Le Jura tient cependant davantage ses caractères montagnards du climat que de l’altitude. Exposé aux vents d’ouest, il reçoit des abats d’eau abondants (plus de 2,50 m par exemple au-dessus de Morez). L’été, le caractère déjà continental se marque à la fréquence des orages, qui entretiennent la verdure générale (sans elle, sur ces sols secs, on devrait avoir de véritables causses). L’hiver, ces mêmes influences continentales se marquent aux périodes de froid intense, où le thermomètre peut accuser – 30 °C dans les vals de la haute chaîne, avec un ciel très pur sur la neige. Au printemps, c’est l’aspect océanique qui l’emporte parfois, alors qu’à l’automne le beau temps persistant témoigne des influences continentales dominantes.

Ce climat n’est évidemment pas uniforme.
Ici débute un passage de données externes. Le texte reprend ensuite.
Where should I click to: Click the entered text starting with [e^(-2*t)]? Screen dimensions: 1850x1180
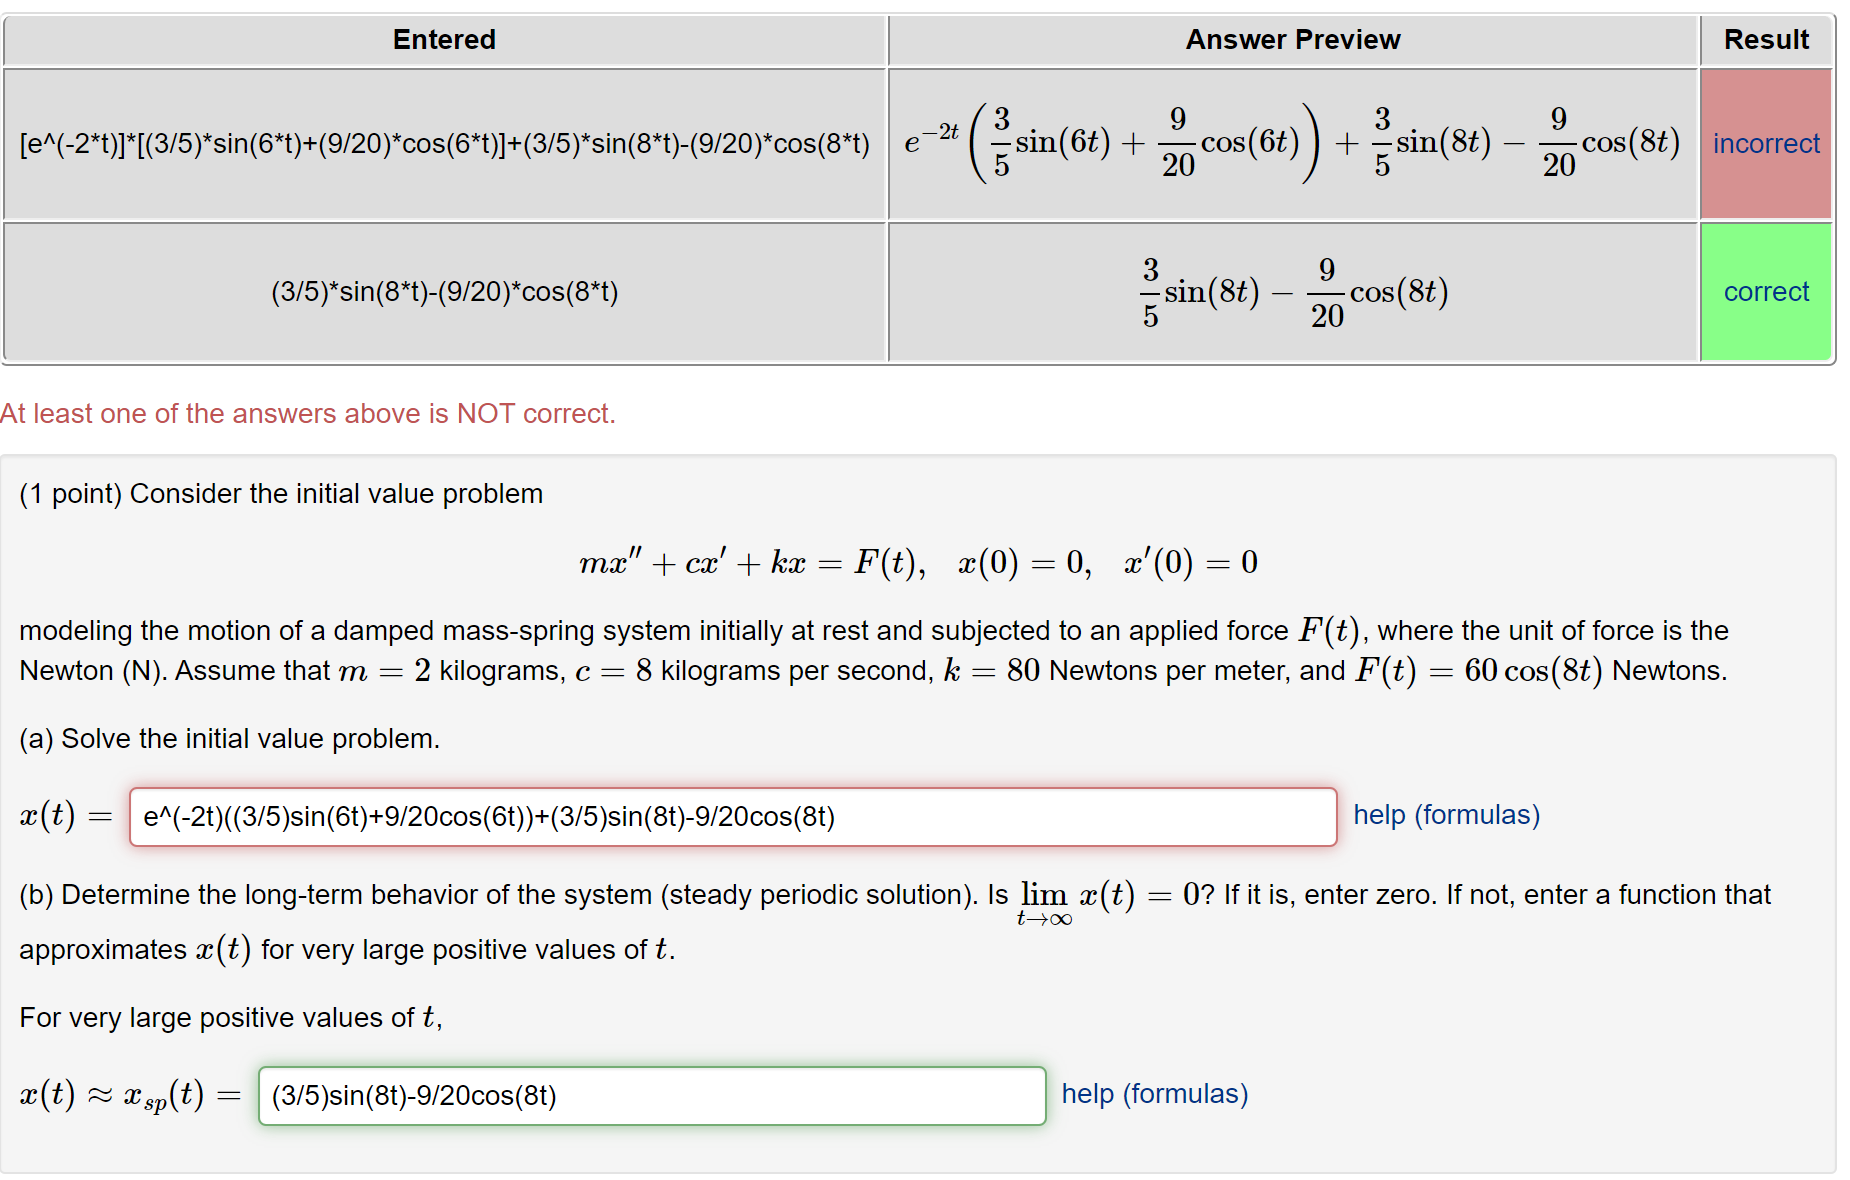(445, 144)

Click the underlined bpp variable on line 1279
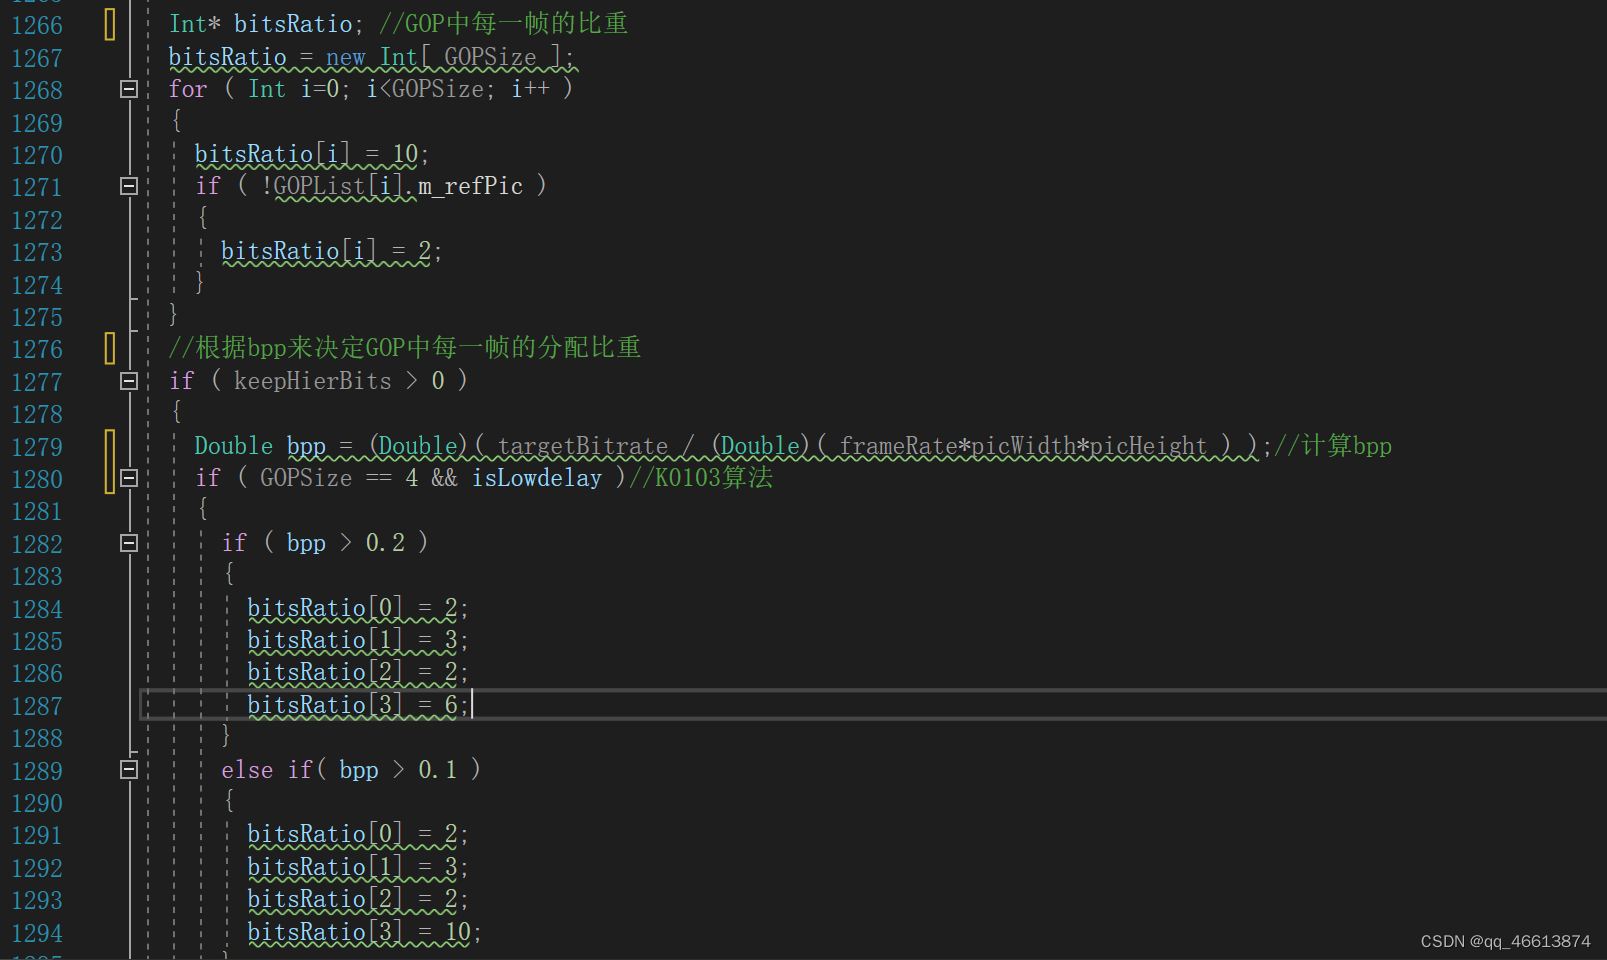(x=305, y=446)
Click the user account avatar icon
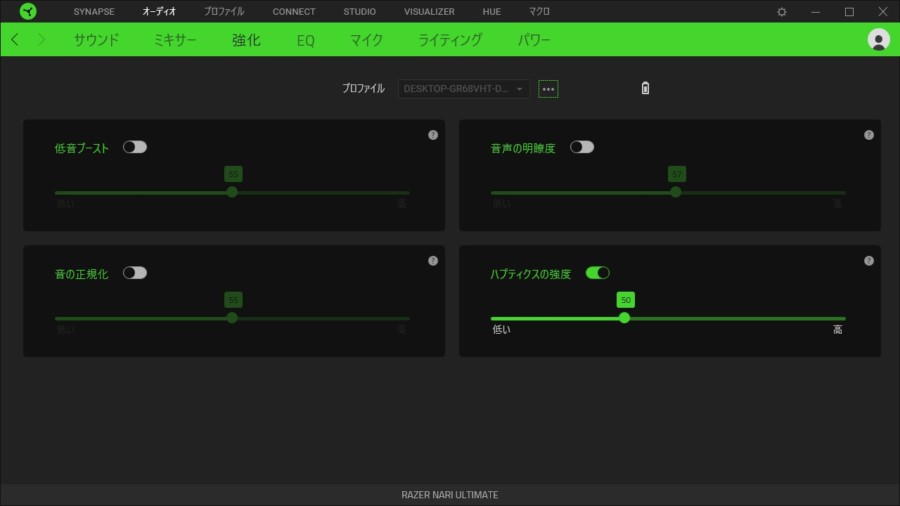 [x=879, y=40]
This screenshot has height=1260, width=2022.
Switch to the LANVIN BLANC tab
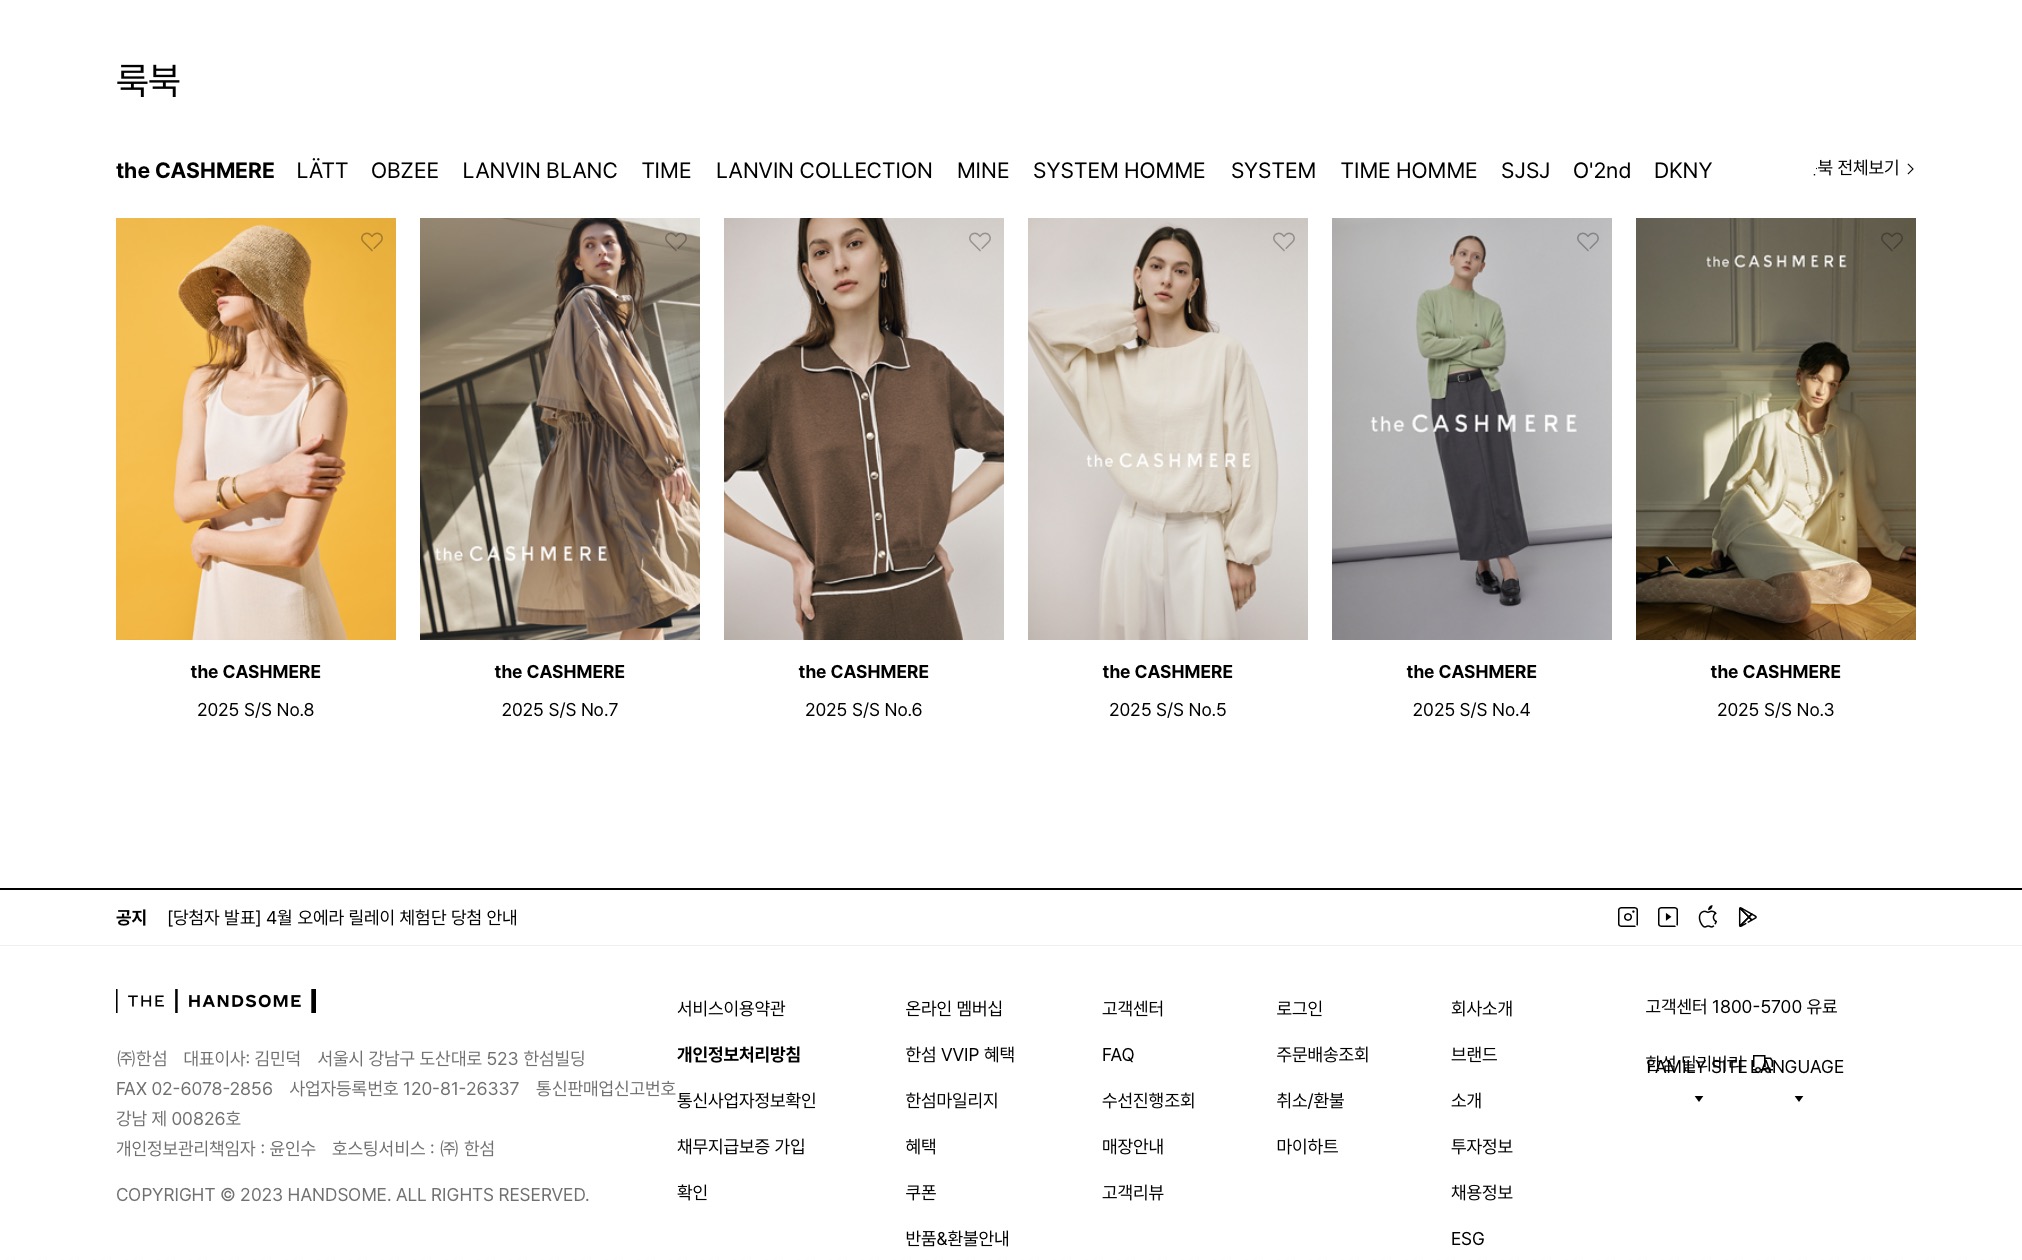pyautogui.click(x=539, y=171)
Avec l’altitude, il devient plus humide, plus dur. On place généralement la limite vers 700 m. Au-dessous, sur le premier plateau, la végétation est encore celle de la plaine, forêt de feuillus et cultures. Au-dessus, les sapins mêlés de hêtres et les épicéas occupent toute la place qui n’est pas dévolue aux herbages.

Vers le sud, on ressent certaines influences méditerranéennes. La partie basse de la chaîne se couvre parfois de formations de buis, les pelouses à genévriers évoquent parfois celles des Causses. Sur la bordure, les sites bien exposés du Vignoble multiplient ces secteurs d’affinité méridionale ; on les retrouve jusqu’au cœur des plateaux, le long de la vallée de la Loue par exemple.

Le versant oriental est sous le vent. Il y pleut plus rarement qu’à l’ouest, et les nuages s’y trouent plus volontiers d’éclaircies. Le pays y gagne un air heureux, riant, moins sévère que celui des zones de l’ouest, et les lacs qui s’allongent à ses pieds, depuis celui du Bourget jusqu’à celui de Bienne, ajoutent encore au charme.